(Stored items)
========
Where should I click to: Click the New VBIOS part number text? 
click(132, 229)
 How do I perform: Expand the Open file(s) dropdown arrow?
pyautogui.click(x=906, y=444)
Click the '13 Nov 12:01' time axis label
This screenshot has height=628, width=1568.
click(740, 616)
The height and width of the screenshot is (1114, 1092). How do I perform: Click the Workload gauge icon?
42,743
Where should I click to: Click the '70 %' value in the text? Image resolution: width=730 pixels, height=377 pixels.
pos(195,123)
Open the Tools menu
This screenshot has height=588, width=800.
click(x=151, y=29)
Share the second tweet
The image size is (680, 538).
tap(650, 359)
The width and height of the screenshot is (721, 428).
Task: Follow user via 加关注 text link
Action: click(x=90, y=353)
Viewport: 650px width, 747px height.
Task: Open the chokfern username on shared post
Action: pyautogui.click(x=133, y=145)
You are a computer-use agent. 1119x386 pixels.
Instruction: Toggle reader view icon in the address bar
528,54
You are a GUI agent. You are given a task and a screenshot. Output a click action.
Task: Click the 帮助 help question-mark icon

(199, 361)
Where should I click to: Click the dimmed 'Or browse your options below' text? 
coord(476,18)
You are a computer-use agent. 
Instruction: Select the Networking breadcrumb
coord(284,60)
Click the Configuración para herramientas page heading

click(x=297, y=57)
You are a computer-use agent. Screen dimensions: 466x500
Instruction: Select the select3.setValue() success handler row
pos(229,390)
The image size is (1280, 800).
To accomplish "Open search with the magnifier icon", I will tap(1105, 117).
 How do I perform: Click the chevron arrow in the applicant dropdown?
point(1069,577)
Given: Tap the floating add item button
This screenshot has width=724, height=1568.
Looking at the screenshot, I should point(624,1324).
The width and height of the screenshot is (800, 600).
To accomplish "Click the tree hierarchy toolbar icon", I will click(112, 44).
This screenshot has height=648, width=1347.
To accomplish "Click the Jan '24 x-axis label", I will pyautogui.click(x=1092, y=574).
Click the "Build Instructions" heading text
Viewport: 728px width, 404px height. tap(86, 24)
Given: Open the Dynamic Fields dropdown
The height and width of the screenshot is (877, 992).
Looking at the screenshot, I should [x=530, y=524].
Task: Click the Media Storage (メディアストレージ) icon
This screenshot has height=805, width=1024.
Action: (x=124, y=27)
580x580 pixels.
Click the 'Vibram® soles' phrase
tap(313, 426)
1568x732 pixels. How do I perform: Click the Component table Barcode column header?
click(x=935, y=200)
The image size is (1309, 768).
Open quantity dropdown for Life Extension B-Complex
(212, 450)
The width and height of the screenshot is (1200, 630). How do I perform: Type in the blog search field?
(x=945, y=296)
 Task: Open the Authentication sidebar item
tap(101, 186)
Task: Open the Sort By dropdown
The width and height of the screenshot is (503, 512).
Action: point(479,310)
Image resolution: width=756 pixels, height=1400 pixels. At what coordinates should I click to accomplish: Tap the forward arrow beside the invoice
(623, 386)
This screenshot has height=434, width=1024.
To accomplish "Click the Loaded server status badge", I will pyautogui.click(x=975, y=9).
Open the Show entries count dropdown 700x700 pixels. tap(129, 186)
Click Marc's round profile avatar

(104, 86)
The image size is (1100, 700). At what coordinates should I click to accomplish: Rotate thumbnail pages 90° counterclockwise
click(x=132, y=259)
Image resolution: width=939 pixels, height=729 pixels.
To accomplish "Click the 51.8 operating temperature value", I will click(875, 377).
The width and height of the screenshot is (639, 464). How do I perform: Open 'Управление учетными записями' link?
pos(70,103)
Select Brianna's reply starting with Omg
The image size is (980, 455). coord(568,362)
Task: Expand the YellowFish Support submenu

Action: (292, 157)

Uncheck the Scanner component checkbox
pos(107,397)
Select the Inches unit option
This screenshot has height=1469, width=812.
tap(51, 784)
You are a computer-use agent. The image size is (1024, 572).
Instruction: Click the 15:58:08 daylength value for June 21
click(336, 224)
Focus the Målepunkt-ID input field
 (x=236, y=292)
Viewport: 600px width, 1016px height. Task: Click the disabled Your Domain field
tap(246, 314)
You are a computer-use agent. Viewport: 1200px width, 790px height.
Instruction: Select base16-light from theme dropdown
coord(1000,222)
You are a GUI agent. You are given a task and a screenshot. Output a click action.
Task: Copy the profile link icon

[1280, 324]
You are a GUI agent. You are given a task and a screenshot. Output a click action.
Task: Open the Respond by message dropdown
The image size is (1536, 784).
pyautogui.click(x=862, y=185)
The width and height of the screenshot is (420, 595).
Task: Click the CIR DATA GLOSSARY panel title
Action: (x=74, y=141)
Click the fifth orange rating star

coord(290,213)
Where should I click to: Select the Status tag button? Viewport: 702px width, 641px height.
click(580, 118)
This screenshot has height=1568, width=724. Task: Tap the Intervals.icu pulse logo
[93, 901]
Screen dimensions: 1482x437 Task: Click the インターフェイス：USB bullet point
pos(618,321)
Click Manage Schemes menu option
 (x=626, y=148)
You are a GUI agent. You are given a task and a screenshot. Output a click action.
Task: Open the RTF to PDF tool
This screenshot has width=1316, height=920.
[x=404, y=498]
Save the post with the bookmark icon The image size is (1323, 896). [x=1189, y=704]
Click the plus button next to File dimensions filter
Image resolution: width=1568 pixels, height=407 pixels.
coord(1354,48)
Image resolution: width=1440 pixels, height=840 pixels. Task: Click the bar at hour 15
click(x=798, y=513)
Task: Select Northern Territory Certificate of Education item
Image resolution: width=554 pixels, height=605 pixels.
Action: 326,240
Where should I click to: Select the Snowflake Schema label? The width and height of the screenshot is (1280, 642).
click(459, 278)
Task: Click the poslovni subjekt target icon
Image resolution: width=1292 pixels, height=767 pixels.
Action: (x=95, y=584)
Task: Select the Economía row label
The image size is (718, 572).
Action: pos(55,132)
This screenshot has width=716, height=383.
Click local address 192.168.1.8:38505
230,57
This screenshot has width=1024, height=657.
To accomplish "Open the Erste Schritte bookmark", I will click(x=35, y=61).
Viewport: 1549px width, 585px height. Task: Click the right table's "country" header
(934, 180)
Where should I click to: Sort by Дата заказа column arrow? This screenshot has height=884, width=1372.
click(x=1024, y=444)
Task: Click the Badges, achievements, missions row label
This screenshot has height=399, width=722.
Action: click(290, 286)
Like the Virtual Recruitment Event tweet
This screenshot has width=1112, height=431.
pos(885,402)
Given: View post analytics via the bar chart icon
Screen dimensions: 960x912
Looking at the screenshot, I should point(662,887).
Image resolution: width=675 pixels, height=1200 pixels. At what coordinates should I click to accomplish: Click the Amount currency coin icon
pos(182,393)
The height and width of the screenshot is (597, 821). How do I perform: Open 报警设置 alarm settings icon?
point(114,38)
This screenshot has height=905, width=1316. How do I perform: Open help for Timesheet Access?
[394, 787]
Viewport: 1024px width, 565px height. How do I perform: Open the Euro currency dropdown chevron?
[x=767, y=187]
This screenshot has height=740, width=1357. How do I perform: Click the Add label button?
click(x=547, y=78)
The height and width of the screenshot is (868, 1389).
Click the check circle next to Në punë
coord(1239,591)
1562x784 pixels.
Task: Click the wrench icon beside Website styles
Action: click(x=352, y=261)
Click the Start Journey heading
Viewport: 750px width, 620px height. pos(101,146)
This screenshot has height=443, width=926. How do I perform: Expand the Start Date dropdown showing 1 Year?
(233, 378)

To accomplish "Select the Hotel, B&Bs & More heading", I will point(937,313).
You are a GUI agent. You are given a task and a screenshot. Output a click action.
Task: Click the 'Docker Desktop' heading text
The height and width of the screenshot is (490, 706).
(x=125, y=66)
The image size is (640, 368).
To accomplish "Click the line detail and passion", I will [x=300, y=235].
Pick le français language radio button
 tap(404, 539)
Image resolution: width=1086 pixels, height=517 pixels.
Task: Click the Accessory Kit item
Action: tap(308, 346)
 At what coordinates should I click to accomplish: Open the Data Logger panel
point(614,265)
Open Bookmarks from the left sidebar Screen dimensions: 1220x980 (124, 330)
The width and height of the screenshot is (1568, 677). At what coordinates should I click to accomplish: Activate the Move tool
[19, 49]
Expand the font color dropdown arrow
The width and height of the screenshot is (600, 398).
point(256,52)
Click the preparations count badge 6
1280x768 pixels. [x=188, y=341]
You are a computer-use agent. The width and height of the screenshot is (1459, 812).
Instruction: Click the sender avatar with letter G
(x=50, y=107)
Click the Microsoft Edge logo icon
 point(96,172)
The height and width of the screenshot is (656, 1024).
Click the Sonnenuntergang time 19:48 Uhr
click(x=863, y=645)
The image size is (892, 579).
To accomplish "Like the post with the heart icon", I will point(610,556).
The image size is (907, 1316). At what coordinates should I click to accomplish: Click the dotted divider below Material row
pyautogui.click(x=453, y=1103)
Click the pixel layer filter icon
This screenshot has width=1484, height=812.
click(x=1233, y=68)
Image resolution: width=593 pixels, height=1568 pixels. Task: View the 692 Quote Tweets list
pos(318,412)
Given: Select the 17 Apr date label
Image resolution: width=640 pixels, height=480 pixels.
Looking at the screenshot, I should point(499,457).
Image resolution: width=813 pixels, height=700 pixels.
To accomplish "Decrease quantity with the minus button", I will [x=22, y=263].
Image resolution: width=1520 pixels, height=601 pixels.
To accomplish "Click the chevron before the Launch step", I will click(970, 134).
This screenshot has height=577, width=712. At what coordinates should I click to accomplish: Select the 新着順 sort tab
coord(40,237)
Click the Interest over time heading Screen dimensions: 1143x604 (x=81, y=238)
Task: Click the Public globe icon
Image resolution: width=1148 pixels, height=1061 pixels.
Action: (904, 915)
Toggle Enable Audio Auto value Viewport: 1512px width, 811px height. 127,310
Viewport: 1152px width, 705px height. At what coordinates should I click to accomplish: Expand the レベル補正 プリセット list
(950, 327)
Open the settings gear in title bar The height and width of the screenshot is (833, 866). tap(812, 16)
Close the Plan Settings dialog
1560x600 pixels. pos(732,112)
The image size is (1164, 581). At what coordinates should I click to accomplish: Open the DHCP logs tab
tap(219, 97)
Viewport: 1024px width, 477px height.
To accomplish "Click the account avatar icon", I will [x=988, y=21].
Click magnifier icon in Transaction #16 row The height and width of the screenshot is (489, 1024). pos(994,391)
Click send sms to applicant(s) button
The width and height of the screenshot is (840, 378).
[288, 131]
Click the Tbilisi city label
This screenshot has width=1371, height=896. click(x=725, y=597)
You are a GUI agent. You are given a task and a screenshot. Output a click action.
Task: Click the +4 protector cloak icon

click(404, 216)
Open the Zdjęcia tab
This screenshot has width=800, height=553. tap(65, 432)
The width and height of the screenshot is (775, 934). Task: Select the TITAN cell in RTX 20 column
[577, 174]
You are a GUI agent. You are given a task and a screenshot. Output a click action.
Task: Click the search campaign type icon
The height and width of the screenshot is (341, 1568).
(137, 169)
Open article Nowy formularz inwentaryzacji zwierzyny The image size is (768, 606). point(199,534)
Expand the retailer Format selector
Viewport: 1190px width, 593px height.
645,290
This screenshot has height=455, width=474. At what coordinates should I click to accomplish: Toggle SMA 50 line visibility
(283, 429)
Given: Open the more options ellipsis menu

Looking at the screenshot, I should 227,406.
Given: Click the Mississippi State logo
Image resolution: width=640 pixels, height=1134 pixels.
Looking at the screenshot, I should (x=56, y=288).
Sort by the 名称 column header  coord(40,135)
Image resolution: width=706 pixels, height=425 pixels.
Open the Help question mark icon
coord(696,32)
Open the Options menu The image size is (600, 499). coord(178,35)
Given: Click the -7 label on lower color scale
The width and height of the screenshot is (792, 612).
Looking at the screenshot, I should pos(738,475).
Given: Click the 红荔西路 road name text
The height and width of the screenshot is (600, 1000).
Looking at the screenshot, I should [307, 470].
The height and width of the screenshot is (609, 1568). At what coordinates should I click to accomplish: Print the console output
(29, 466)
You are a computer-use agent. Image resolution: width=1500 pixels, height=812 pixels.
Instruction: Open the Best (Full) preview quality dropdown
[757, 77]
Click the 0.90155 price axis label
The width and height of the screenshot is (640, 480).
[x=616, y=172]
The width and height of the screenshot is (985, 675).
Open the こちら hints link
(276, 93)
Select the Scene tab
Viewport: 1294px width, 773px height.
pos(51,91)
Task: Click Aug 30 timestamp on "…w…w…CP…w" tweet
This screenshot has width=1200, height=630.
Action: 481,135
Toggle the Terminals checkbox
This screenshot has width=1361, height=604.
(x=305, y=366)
========
» **EXERCISE**
Exact retyping is required: the line with "The width and height of the screenshot is (792, 612)." through the end of the data, both ends included, and no other line.

» **WRITTEN ANSWER**
The width and height of the screenshot is (792, 612).
Looking at the screenshot, I should pos(738,475).
Given: Click the 红荔西路 road name text
The height and width of the screenshot is (600, 1000).
Looking at the screenshot, I should [307, 470].
The height and width of the screenshot is (609, 1568). At what coordinates should I click to accomplish: Print the console output
(29, 466)
You are a computer-use agent. Image resolution: width=1500 pixels, height=812 pixels.
Instruction: Open the Best (Full) preview quality dropdown
[757, 77]
Click the 0.90155 price axis label
The width and height of the screenshot is (640, 480).
[x=616, y=172]
The width and height of the screenshot is (985, 675).
Open the こちら hints link
(276, 93)
Select the Scene tab
Viewport: 1294px width, 773px height.
pos(51,91)
Task: Click Aug 30 timestamp on "…w…w…CP…w" tweet
This screenshot has width=1200, height=630.
Action: 481,135
Toggle the Terminals checkbox
This screenshot has width=1361, height=604.
(x=305, y=366)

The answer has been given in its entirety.